The US construction equipment and crane maker said it would offer €41.75 a share for the German group, pushing Demag’s share price up 22 per cent to €44.32 on Monday.

Demag declined to comment on Monday as its management sought to assess the bid.

The offer has come after six months in which Demag’s management has fought against several approaches and persistent takeover rumours that have pushed the group’s share price sharply higher and attracted a large number of hedge funds to the stock.

Finland’s Konecranes, the global market leader, tabled a merger proposal in October that was subsequently rejected by Demag, the world’s second-largest crane maker by sales behind Kone.

Terex’s bid came after past talks with management failed to reach an agreement.
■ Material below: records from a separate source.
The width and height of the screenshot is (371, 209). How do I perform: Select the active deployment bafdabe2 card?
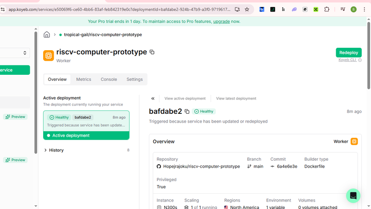tap(86, 122)
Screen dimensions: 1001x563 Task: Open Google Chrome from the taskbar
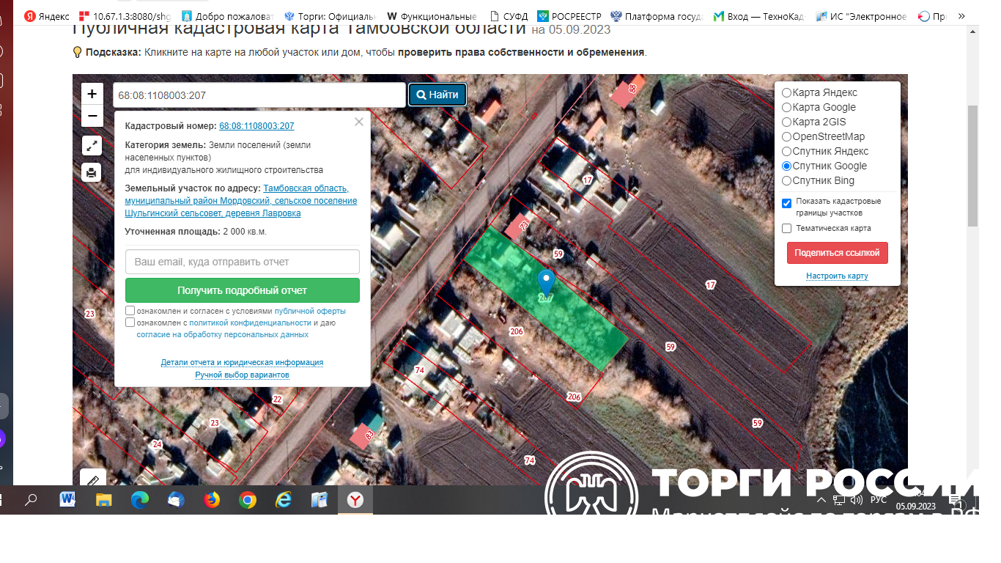[x=248, y=500]
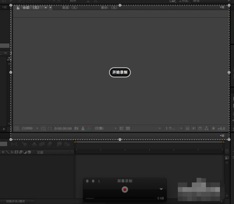This screenshot has height=204, width=234.
Task: Open the (完整) resolution dropdown
Action: [105, 128]
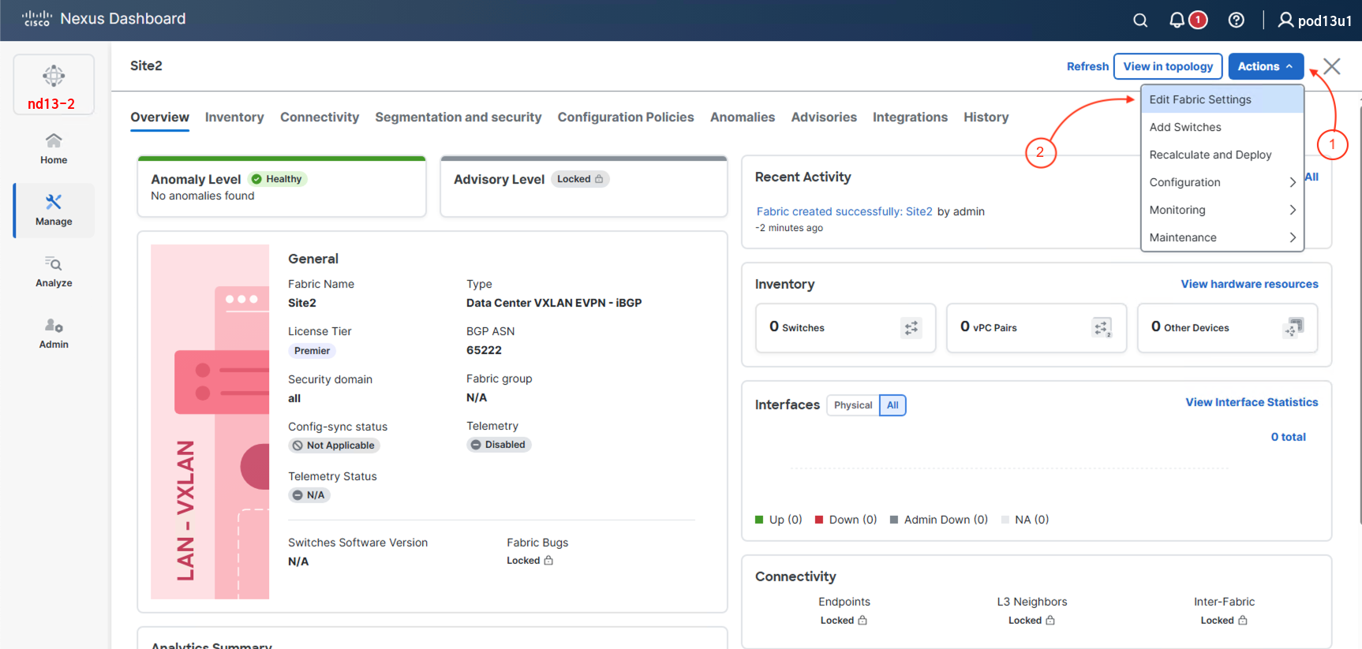
Task: Select Edit Fabric Settings menu item
Action: coord(1200,99)
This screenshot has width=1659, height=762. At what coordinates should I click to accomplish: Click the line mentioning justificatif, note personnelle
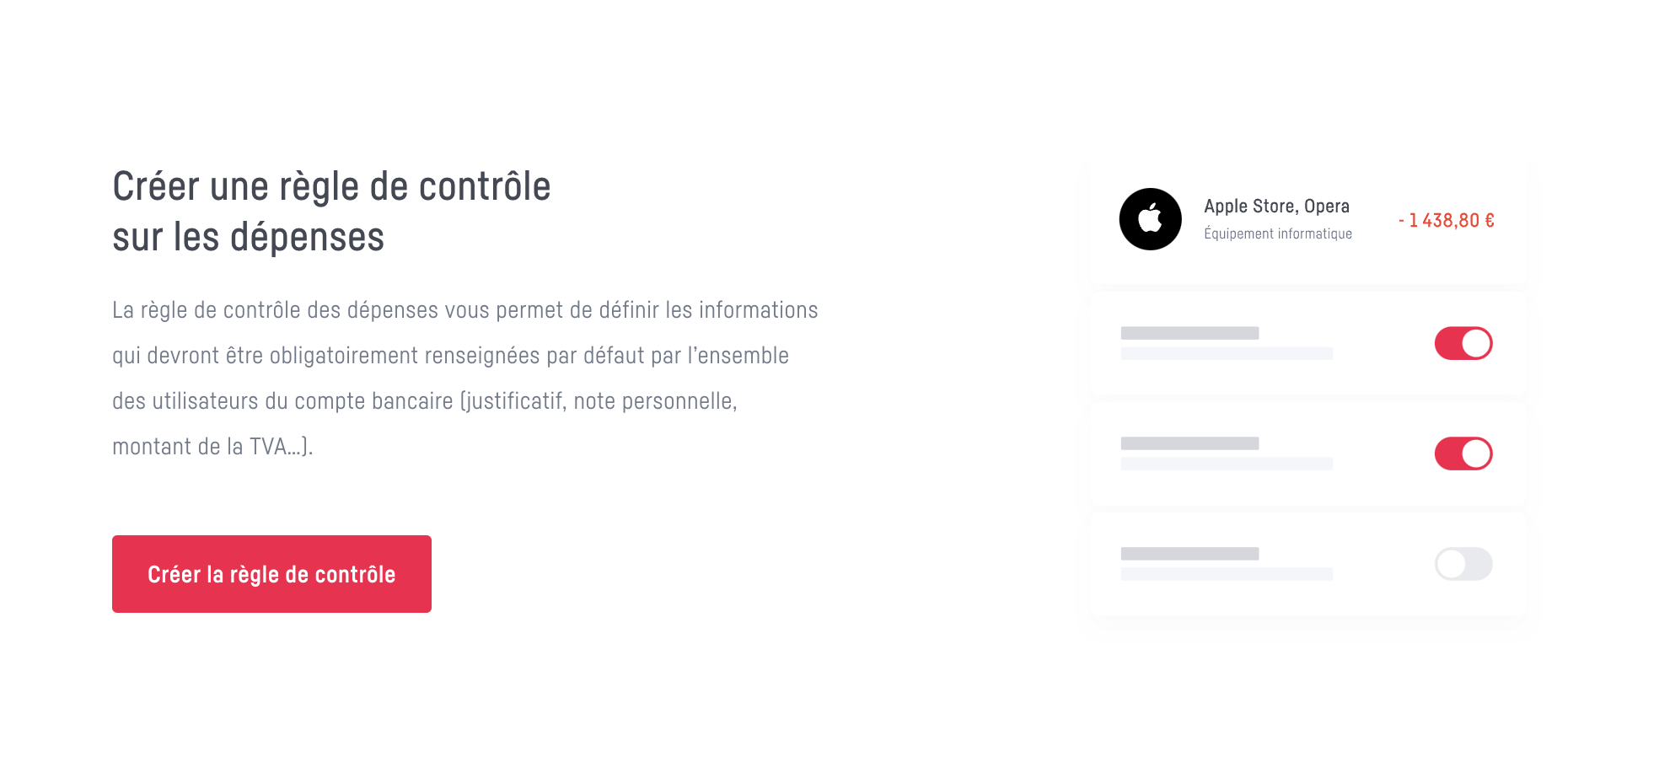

The group said it tried to engage the German company in dialogue for more than a year.

The US group, which is being advised by Goldman Sachs and Commerzbank, said its offer represented a premium of 15 per cent to last Friday’s closing price.

But analysts voiced some scepticism, pointing to the expectation of a possible counter bid and a share price that has already risen significantly above the offer. Analysts have issued share price targets of up to €52 in the past few months.
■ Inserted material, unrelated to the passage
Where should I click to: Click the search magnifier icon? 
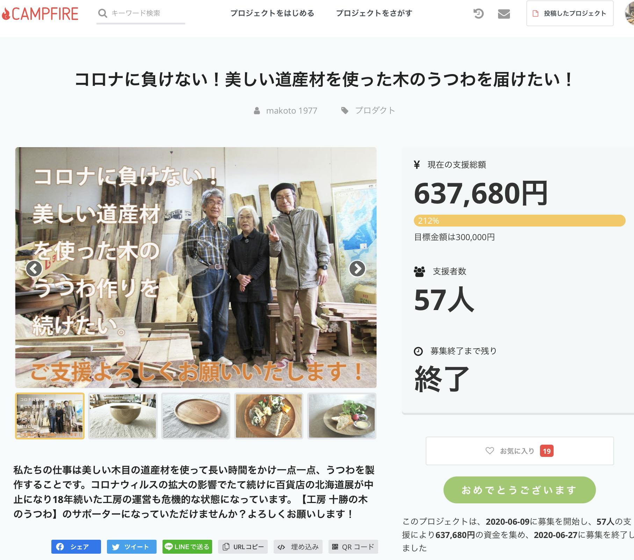point(102,13)

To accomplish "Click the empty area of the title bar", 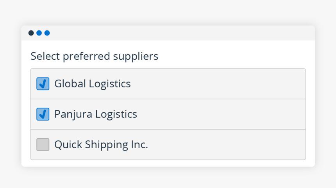I will coord(180,33).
But the Terex offer carries only a 51 per cent minimum acceptance rate, which makes a successful bid more likely. Demag has no strategic anchor shareholder and its two largest shareholders, Cevian Capitaland Centaurus Capital, are both hedge funds.

Centaurus, a UK activist hedge fund that owns more than 5 per cent of the share capital, called on Demag management in February to “immediately” assess a merger with Konecranes or another potential partner.

At the group’s shareholder meeting in March, investors pushed management to talk with suitors. But Aloysius Rauen, Demag chief executive, dismissed such demands, saying a merger made no sense.

Ronald DeFeo, Terex chief executive, said a merger would create an entity with $5.8bn in revenues and a strong footprint in Europe and emerging markets.